Chromatography Forum

The extraction pump has the same gradient as before. Washing with 10% MeOH until the valve switches at 2 min.
On the separation pump I am using gradient programs. Basicly they look something like this:

Time A(MeOH) B(H2O)
0-2 min 5-20%(MeOH) - 95-80%(H2O)
2-4 min gradient to 50-65% - 50-35%
4-13 min gradient to 80-90% - 10-20%
13-17 min equlibrate 5-20 - 80-95%

Running a couple of samples the RT times are getting shorter the higher the max organic gradient is set to.
Often the peaks come out at about 11-12 minutes, but sometimes (with just very slight modification to the gradients or equlibration time), the peaks may elute at only 7-9 minutes. There is something happening here that makes my method extremely sensitiv to subtle changes in MeOH. I presume it's because just a little higher MeOH content makes the column retain the analytes much less. Experiments shows this occurs at about 20-30% MeOH. Other times there are no peaks (or very low peaks). To help this I have doing additional equlibration of my analytical column (Zorbax Eclipce 3mmx25cm C18 5um particle), but even another 1-2 minutes does not give near constant RT, peak heights or peak withs.
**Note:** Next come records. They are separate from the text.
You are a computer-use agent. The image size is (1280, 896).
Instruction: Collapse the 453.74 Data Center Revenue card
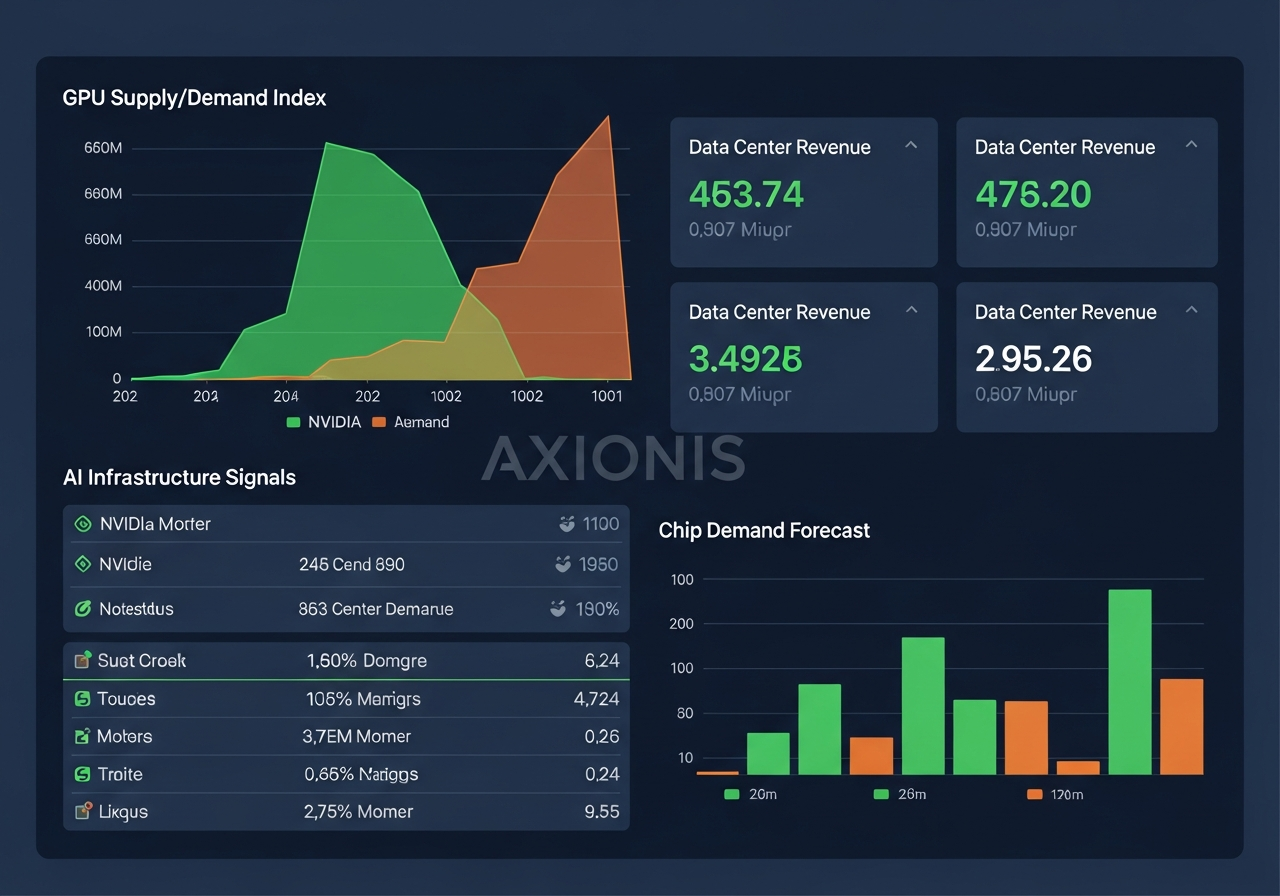[911, 145]
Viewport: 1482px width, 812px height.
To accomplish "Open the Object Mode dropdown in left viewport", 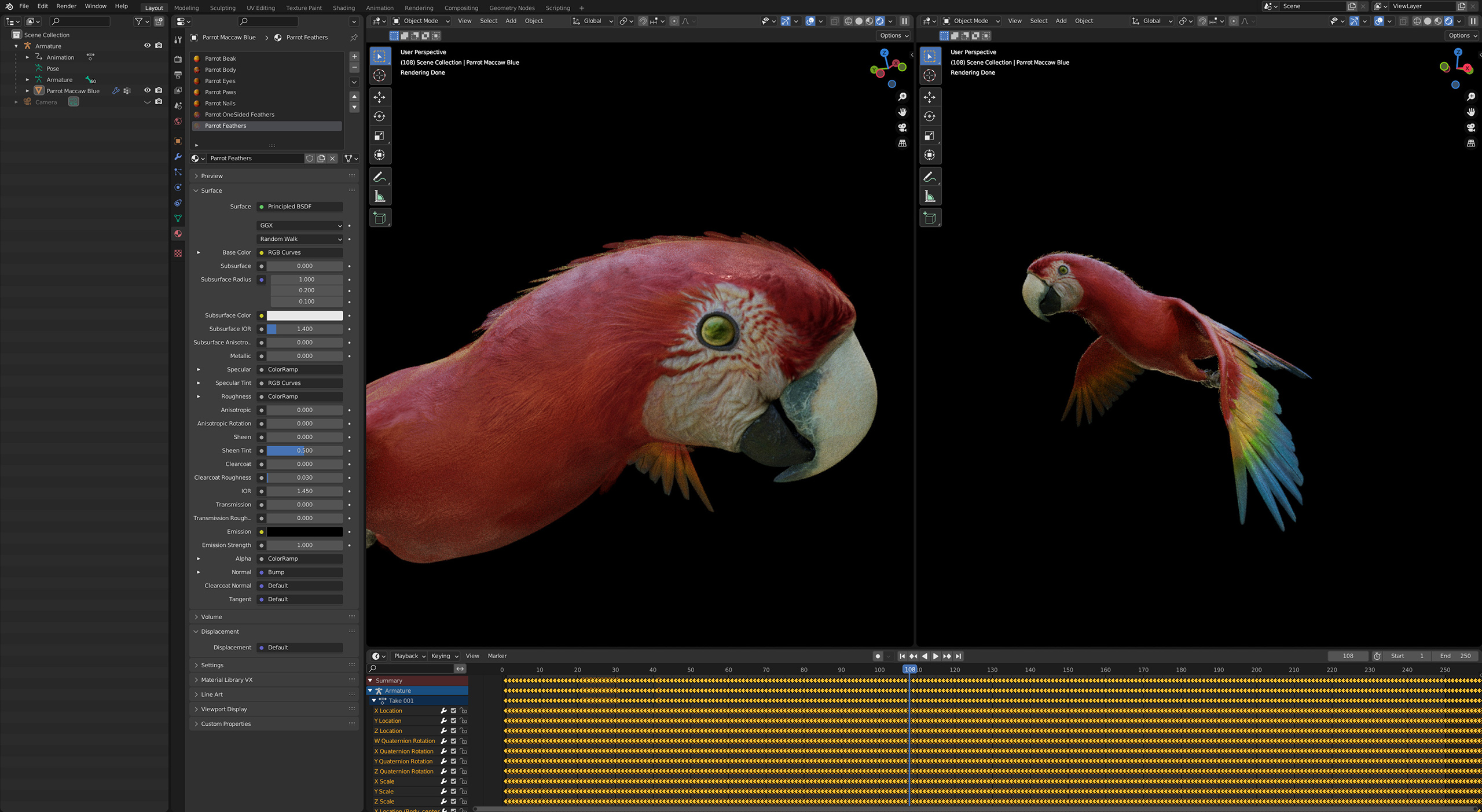I will coord(421,21).
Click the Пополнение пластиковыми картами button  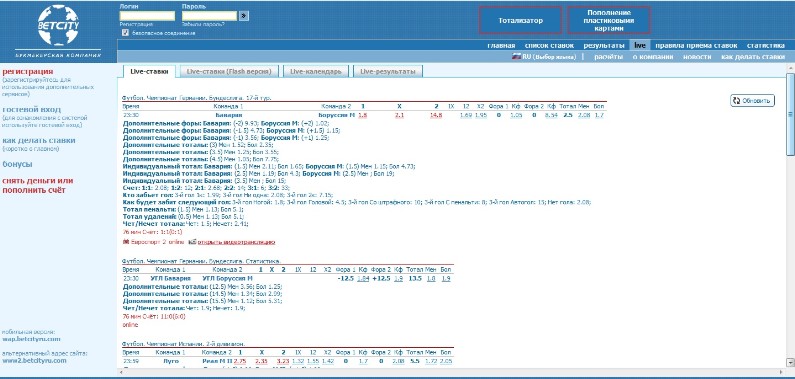tap(608, 20)
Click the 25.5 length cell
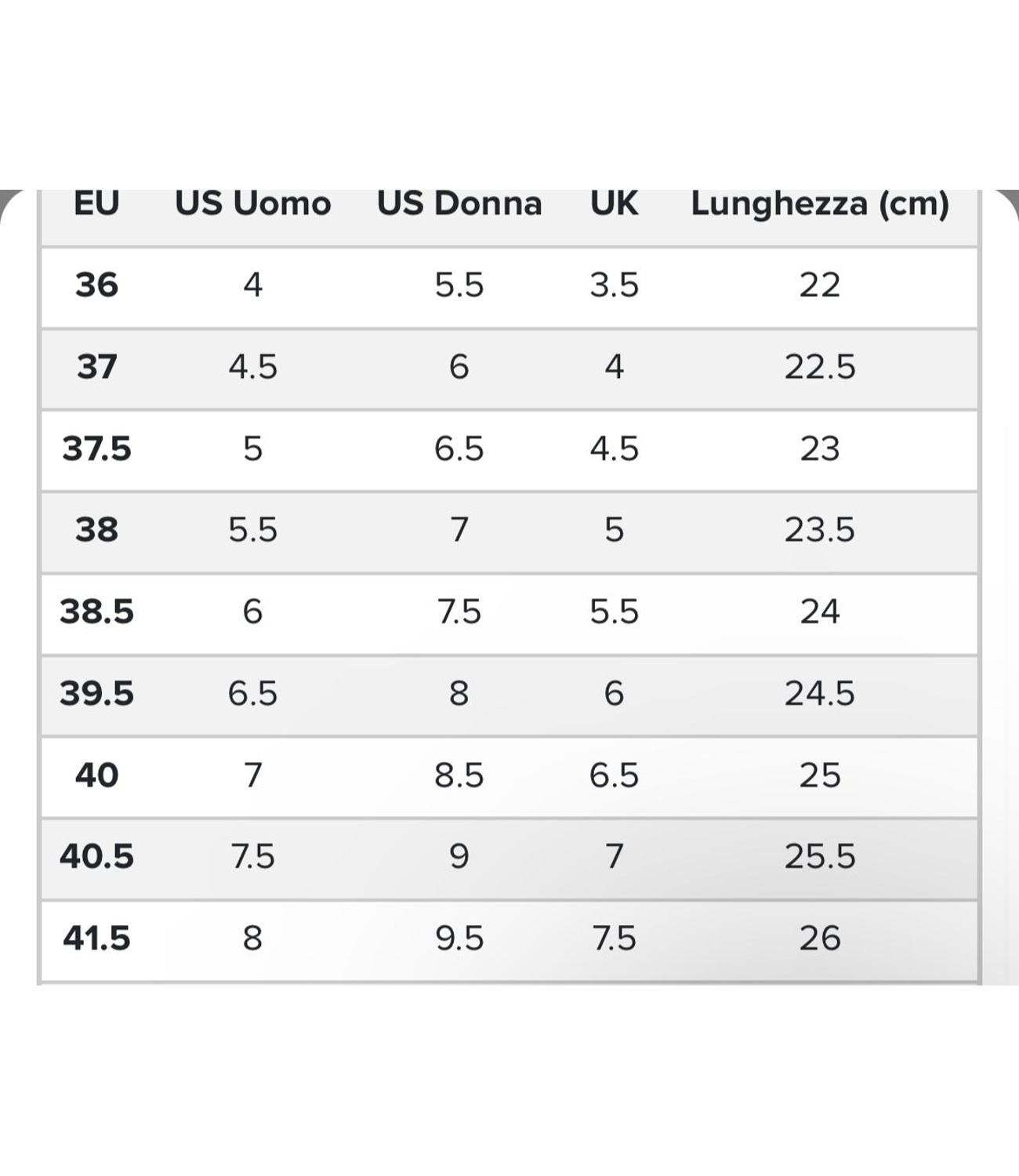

In total there is about 4+2+2=8 min equlibration time to lower the column organic content from 80-->10%. Adding another 7 minutes seems to stabilize this, and my analytes elute at about 12 minutes.

I have severeal analytes that I am interested in, about 6-8. Not all of them have sensitivity issues, but 2-3 of them have. They all elute at within 1-2 minutes of each other.

Arghh...now i think I understand. I think I have induced a "phase collaps" by equilbrating with to high water content(90-100%).

You won't get the dewetting phenomenon (what you called "phase collapse") with the Oasis packing (it was designed not to do that), but it is not impossible that this is a problem with your C18 column.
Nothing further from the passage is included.